Steve G · · Portland, OR · Joined Apr 2014 · Points: 29
Tradiban wrote:

Clearly the "community" has anointed me King of Tahquitz and in climbing we must always abide by the community's decisions. So let it be written, so let it be done.

The dude abides

Greg Davis · · Unknown Hometown · Joined Aug 2008 · Points: 10

King of suicide > King of tahquitz

apogee · · Unknown Hometown · Joined Nov 2009 · Points: 0

"Clearly the "community" has anointed me King of Tahquitz..."

I think I just threw up in my mouth a little bit.

No, it was a lot.

Gumby King · · The Gym · Joined Jun 2016 · Points: 52

OH FFS.  King of Tahquitz!?  We're never going to hear the end of this...  

Btw, I hope you cleaned the faux beer before drinking  ;-)

Le Soliste Drunkiste · · Paris, but they kicked me out · Joined Aug 2019 · Points: 0
Cory F wrote: OH FFS.  King of Tahquitz!?  We're never going to hear the end of this...  

Btw, I hope you cleaned the faux beer before drinking  ;-)

Yes, yes, you must be familiar, the beer tasted like it needed cleaning. How does one do this? Les grimpeurs de Amerique seem to drink some cheap swill. Can I clean some MD 2020 into a nice vin de ma patrie? 


To those wanting to contest the throne, I think the challenge has been set! What kind of beer will you bring for us? Do not tell us here; load up your packs!

cheers,
LSD
Godzilla is okay but his fans are real idiots NAWMEAN · · Unknown Hometown · Joined Aug 2019 · Points: 0

You can almost taste the envy in Apogee’s posts.

Alex T · · Unknown Hometown · Joined Dec 2014 · Points: 0

Tradiban · · Unknown Hometown · Joined Apr 2004 · Points: 11,610
apogee wrote: "Clearly the "community" has anointed me King of Tahquitz..."

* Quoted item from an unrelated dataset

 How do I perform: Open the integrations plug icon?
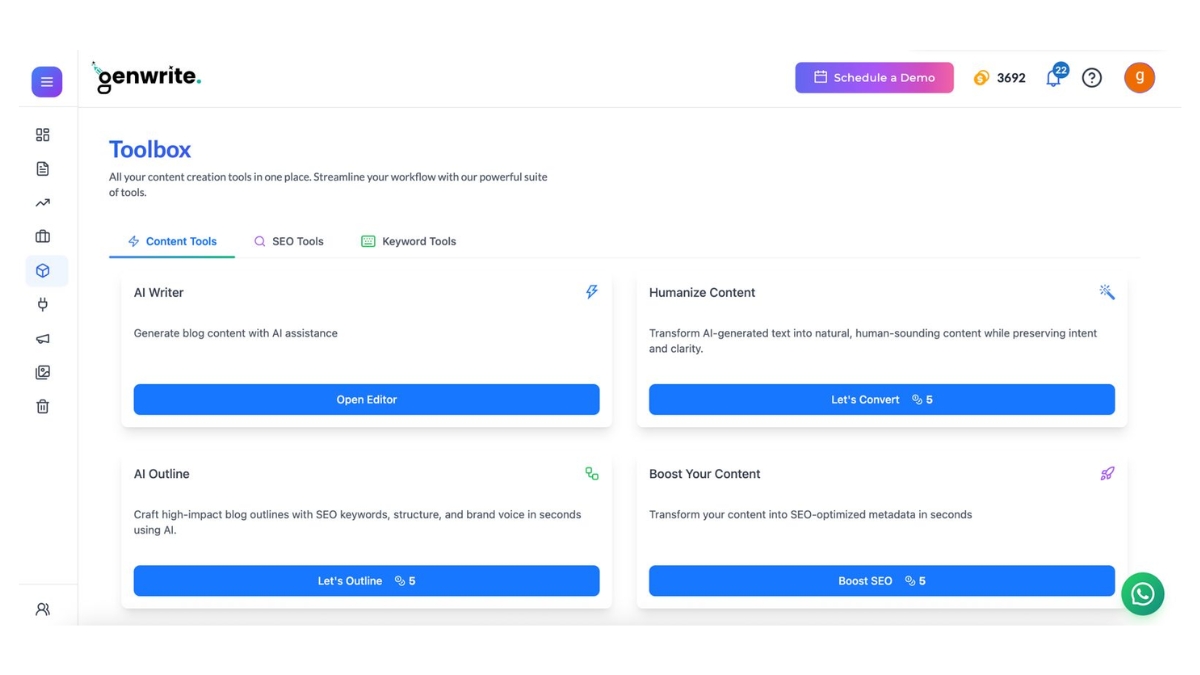pos(42,304)
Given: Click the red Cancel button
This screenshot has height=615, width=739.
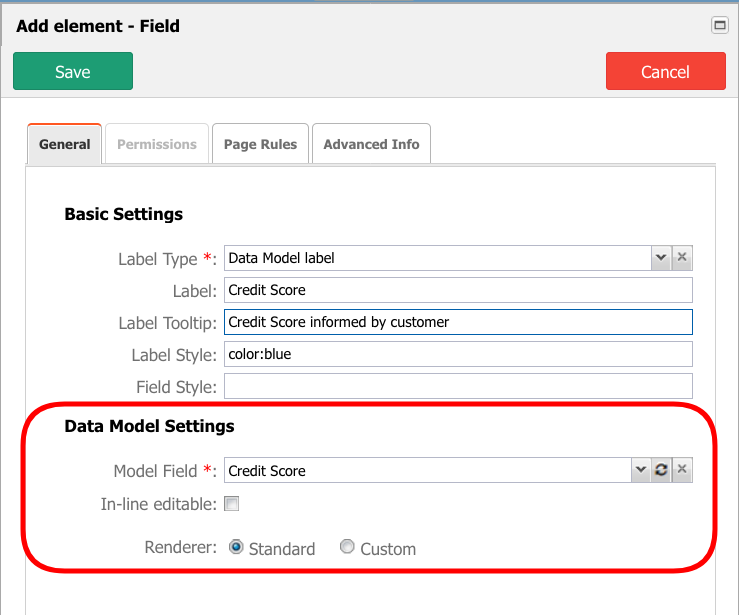Looking at the screenshot, I should [665, 71].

I think I just threw up in my mouth a little bit.

No, it was a lot.

Perhaps someday, should you become as generous and handsome as I, I shall anoint you honorary King of Lunch Rock so that your jealousy may melt such as the spring snows of my Kingdom.

All for one! All for Tradiban!
Colonel Mustard · · Sacramento, CA · Joined Sep 2005 · Points: 1,241

Is this where I announce that I just sharted in my undies? Cuz I ain’t wearing undies.

x15x15 · · Use Ignore Button · Joined Mar 2009 · Points: 275
Tradiban wrote:

Perhaps someday, should you become as generous and handsome as I, I shall anoint you honorary King of Lunch Rock so that your jealousy may melt such as the spring snows of my Kingdom.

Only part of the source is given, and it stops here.